Spartan Oradea
- Full name: Rugby Club Spartan Oradea
- Nickname: Spartanii (Spartans)
- Founded: 2005; 21 years ago
- Location: Oradea, Romania
- Ground: Stadionul Universității (Egyetemi Stadion) (Capacity: 500)
- President: Mircea Țucudean
- Coach: Ștefan Csornai (Former Coach)
- League: DHL Extraliga

= RC Spartan Oradea =

Romanian rugby union club, based in Oradea

RC Spartan Oradea (also known as RC Nágyvarad Spartans in Hungary) is an amateur Romanian rugby union club based in Oradea. They currently play in the Nemzeti Bajnokság I of Hungary however, after having played in Romanian leagues until 2008. This makes them the second club outside of Hungary to play in the Hungarian league, after Slovakia`s Slovan Bratislava who first played in the tournament back in 2005.

==History==

The club was founded in 2005 by Mircea Țucudean, a former soldier and bodyguard who himself had played rugby while at the University of Oradea. Prior to the foundation of the club, the rugby team at the university managed to reach Divizia A, the second level of rugby in Romania, before disbanding a few years later.

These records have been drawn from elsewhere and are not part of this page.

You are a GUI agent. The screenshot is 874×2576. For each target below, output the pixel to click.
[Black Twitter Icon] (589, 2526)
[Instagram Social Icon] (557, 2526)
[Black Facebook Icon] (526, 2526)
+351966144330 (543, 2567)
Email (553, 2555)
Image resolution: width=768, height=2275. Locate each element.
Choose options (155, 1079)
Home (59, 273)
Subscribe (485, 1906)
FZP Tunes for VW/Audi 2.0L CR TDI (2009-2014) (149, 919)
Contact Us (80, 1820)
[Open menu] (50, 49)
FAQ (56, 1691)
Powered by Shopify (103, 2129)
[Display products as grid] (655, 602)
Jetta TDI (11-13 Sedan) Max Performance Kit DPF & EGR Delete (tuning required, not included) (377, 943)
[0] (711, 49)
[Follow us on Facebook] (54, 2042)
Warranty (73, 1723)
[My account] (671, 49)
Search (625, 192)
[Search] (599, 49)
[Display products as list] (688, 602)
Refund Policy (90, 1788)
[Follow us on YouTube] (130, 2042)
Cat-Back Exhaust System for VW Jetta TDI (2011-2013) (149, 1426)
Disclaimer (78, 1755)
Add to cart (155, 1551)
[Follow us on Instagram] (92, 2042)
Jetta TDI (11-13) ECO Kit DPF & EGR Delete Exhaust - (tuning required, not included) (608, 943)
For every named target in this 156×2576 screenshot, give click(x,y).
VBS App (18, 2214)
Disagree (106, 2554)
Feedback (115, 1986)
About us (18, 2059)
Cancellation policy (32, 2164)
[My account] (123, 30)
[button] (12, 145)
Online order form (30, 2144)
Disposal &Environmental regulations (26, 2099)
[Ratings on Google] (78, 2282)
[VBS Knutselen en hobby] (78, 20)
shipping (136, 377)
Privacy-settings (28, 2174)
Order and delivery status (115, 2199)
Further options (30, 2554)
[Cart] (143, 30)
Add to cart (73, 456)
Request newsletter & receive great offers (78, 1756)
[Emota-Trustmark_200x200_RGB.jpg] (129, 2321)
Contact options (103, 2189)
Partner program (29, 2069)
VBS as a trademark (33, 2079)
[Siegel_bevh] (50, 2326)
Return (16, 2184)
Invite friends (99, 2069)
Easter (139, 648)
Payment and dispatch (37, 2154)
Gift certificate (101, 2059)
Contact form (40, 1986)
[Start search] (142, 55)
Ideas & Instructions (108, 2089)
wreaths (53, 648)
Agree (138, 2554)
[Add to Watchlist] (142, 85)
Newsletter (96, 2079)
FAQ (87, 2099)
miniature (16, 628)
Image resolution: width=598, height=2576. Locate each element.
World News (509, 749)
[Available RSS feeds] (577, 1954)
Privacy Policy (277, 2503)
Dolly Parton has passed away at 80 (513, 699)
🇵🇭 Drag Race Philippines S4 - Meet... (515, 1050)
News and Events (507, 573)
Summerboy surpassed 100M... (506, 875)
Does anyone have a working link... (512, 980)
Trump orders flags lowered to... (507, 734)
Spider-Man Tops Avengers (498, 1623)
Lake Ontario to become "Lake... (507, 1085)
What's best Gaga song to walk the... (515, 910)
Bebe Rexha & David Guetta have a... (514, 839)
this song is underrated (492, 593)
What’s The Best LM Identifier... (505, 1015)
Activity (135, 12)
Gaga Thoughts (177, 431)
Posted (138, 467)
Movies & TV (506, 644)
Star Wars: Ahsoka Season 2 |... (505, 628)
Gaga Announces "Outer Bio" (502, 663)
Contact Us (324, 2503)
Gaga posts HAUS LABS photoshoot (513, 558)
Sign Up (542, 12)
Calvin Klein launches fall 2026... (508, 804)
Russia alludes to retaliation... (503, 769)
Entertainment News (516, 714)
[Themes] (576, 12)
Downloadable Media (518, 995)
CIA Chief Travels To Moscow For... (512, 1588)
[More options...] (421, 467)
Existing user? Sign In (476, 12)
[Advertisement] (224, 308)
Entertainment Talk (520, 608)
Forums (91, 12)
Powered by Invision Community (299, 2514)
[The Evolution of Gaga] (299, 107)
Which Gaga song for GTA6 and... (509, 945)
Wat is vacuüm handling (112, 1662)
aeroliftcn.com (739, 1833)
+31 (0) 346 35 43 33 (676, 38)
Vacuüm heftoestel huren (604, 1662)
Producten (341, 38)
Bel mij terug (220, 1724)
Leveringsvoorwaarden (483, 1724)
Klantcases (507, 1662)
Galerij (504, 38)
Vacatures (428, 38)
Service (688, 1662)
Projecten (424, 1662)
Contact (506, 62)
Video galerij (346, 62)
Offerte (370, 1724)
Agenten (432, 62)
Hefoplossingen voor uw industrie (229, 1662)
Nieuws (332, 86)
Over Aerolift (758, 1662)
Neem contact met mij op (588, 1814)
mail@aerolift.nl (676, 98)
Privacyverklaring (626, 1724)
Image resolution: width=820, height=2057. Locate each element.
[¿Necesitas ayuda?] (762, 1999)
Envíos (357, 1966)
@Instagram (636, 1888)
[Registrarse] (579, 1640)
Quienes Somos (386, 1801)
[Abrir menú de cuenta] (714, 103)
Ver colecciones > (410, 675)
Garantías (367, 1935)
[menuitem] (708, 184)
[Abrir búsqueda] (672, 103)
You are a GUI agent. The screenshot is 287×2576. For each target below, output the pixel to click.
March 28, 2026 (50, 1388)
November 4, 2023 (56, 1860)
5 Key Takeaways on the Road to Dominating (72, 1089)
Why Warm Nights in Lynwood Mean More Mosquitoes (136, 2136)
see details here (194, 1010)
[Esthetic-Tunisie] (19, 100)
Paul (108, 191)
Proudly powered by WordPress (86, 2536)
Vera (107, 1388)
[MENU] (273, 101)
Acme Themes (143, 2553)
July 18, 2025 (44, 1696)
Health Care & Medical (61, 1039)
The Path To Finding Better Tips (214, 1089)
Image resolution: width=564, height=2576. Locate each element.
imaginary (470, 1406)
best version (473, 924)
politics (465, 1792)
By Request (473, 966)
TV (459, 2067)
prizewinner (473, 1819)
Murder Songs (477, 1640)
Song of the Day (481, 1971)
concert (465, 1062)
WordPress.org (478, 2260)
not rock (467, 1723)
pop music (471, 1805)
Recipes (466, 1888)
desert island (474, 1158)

In 2008, the club withdrew from the Romanian league to play in neighboring country Hungary, citing financial reasons and inconsistencies in refereeing. The Hungarian Rugby Union (MRgSz) welcomed them with open arms, as they saw the move as an attempt to help improve the quality of rugby in their country.

In 2011, Spartan Oradea promoted from the Nemzeti Bajnokság I the second division of rugby union in Hungary to the first division of rugby union in Hungary which was the DHL Extraliga.